Politics from the Palouse to Puget Sound

Wednesday, December 05, 2007

Wal-Mart and China: The Truth

Is Wal-Mart unfairly exploiting Chinese workers and companies through its "monopsony power" (a market with only one buyer) and offshoring American jobs as critics claim? Of course not, that's an absurd notion.

Emek Basker, from the University of Missouri, and Pham Hoang Van, of Baylor University, released a scientific study in May 2007 titled, "Wal-Mart as Catalyst to U.S.-China Trade."

They concluded:
There is a common perception that Wal-Mart and trade with China are related. But the discussion of the relationship betweenWal-Mart’s growth and import growth tends to focus on Wal-Mart’s monopsony power implied in the often-made claim that Wal-Mart “forces” suppliers to move production overseas in order to cut costs. In a model with increasing marginal cost, a monopsonist who cannot price-discriminate depresses production to extract a lower input price. Such a model counter-intuitively implies that in the absence of Wal-Mart and other large chains, imports would have grown at a rate even faster than the one we have observed over the past two decades.
Basker and Pham found that it was improved technology and liberalization of trade with China that have driven Wal-Mart's growth and created a two-way relationship between the chain’s size and its sourcing choice. If you want to blame anyone for loss of American jobs, blame Bill Gates and Congress, not Wal-Mart. They just took advantage of the system, as any business would do, and in turn have benefitted millions of Americans through lower prices.

But of course, globalization of trade is not bad. It's good for all concerned. In The Wal-Mart Revolution, Richard Vedder and Wendell Cox stated:
World economic and trade meetings usually attract demonstrations, sometimes violent ones, against "globalization." One of the principal claims is that the international factories supplying products to companies such as Wal-Mart and General Motors drive down the wages and standards of living in their low-income host countries. If this were so, then it should be evident in the economic data. Where there is significant manufacture of products for American and Western European markets, gross domestic product growth per capita should be falling. A review of the five low-income Asian nations with strong export growth indicates the opposite. From 1999 to 2005, world real GDP per capita rose by an average of 19 percent. By comarison:

  • China increased the value of its exports 229 percent. At the same time, its per-capita real GDP rose 53 percent.


  • Indonesia increased the value of its exports 49 percent. At the same time, its per-capita real GDP rose 10 percent


  • India increased the value of its exports 79 percent. At the same time, its per-capita real GDP rose 56 percent.

  • Bangladesh increased the value of its exports 57 percent. At the same time, its per-capita real GDP rose 22 percent.


  • Vietnam increased the value of its exports 139 percent. At the same time, its per-capita real GDP rose 29 percent.


  • Each of the export-driven nations has experienced greater economic growth in income - significantly above the world rate.
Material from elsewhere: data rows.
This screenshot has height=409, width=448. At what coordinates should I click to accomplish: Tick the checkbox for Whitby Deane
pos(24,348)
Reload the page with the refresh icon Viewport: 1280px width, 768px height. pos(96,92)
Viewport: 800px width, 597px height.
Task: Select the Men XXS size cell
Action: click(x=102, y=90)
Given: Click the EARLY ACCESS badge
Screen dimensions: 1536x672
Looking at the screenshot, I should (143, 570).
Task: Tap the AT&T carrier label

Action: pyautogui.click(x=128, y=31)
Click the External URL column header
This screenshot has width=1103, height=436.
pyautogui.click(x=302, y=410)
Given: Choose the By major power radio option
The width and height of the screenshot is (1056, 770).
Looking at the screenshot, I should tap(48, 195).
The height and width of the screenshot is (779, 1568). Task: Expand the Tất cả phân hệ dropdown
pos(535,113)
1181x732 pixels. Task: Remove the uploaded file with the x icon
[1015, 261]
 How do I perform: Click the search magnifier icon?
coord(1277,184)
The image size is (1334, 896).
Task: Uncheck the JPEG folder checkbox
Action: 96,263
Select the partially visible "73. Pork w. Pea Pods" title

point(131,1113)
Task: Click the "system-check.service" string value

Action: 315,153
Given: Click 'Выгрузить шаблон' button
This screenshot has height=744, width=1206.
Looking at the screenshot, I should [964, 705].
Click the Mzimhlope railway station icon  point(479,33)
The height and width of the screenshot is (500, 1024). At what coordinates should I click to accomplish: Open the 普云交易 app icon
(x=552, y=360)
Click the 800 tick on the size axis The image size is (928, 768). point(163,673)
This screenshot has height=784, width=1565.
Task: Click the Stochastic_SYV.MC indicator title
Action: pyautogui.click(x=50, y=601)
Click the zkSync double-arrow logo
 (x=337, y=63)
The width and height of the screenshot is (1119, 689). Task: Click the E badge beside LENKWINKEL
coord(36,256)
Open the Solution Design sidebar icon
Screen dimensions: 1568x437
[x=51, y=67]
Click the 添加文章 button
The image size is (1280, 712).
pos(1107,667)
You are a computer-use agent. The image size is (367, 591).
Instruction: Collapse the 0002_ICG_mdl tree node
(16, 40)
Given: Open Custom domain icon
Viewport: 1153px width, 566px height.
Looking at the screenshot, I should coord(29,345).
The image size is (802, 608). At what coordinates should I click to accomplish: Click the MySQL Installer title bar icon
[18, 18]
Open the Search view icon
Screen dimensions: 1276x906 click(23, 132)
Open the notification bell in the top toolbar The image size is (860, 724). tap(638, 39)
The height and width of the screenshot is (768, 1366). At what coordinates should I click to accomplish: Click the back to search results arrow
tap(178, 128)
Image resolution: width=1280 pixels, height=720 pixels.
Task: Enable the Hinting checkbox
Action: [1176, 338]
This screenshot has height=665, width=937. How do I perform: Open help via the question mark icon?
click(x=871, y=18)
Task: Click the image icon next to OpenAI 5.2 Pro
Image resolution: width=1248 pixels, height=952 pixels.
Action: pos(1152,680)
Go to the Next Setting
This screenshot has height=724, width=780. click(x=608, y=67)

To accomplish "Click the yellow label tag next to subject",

The factories provide jobs and income that would not exist if the big-box stores weren't selling their products. China, India, Indonesia, and their people would be worse off without them. Moreover, the countries that import their products, such as the United States, have been better off as well. Economic growth in the United States has not slowed with rising globalization, and lower prices from imported goods at places like Wal-Mart have brough billions of dollars of consumer surplus and welfare to ordinary Americans - aspillover effect of the internationalization of retail trade.